Learn to correctly perceive the truth, no matter how offensive it is. Use criticism as an aid – they pointed out mistakes to you, now you know about them for sure and can fix them. “Expensive egg for Christ’s day,” a just correct remark is also priceless.
Take care of your self-esteem and try to easily take notes of unfamiliar or unauthorized people, even if the criticism is correct at first glance. It is not necessary to be offended and start crying if a new employee on the first day “cuts the truth-womb” about your boring clothes, pale make-up, and unfashionable shoes. “The dog barks – the wind blows,” – a rough popular wisdom, but very appropriate in this case.
Agree (without subservience) if you see a sincere desire to help. Expressing gratitude for timely criticism, you will not only respond to criticism correctly but also have a friend. A person, who always corrects himself in time, will tell about an error – the best colleague and comrade.
Think about it: what if criticism helps to become better? One person, if they say to him: “You are a“brake”, you do it badly and slowly,” he will simply inflate and continue to do it as before. And the other will shake up and try to change.

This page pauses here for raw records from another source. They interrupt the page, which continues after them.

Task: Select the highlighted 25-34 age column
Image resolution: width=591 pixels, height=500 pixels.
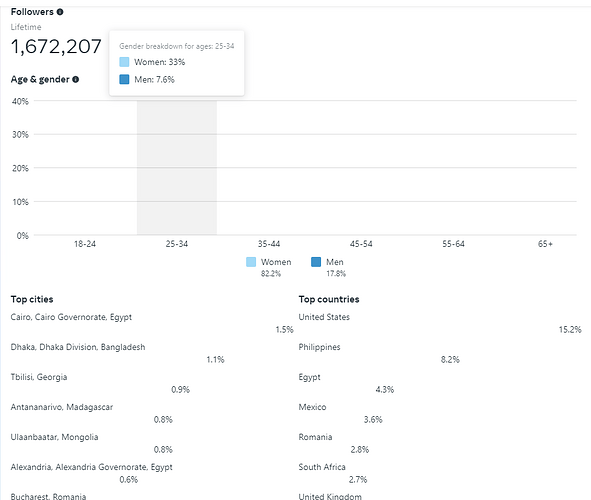Action: click(x=177, y=168)
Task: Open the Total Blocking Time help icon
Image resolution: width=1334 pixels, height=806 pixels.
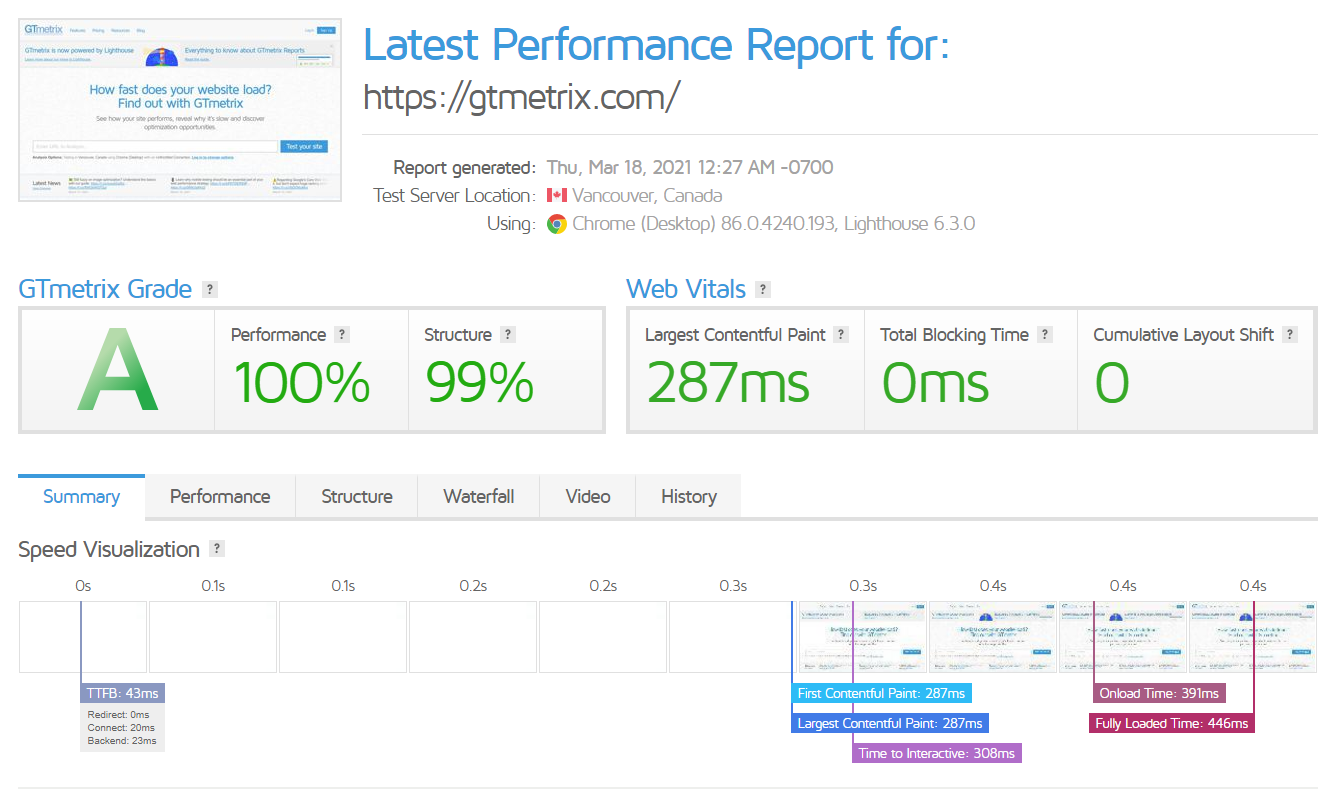Action: pyautogui.click(x=1045, y=334)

And most importantly – do not strive fanatically to the ideal, no matter how silly it may sound! Yes, there is a criticism of the case, it helps to see the flaws and avoid mistakes. But if a person is self-sufficient, self-confident, then he will respond to criticism calmly, with a smile. Yes, I am not a movie star, but my husband loves me and I am pleased with my appearance, dear friends. Dad and Mom, I understand that I did not justify your hopes and did not give birth to you five grandsons, but I feel good about one. Dear Chef, I was late last week, but this will not happen again, and today I actually came an hour earlier! Love yourself and try to treat others like yourself when you want to criticize them: remember that there are no absolutely correct people, and mistakes are never too late to correct.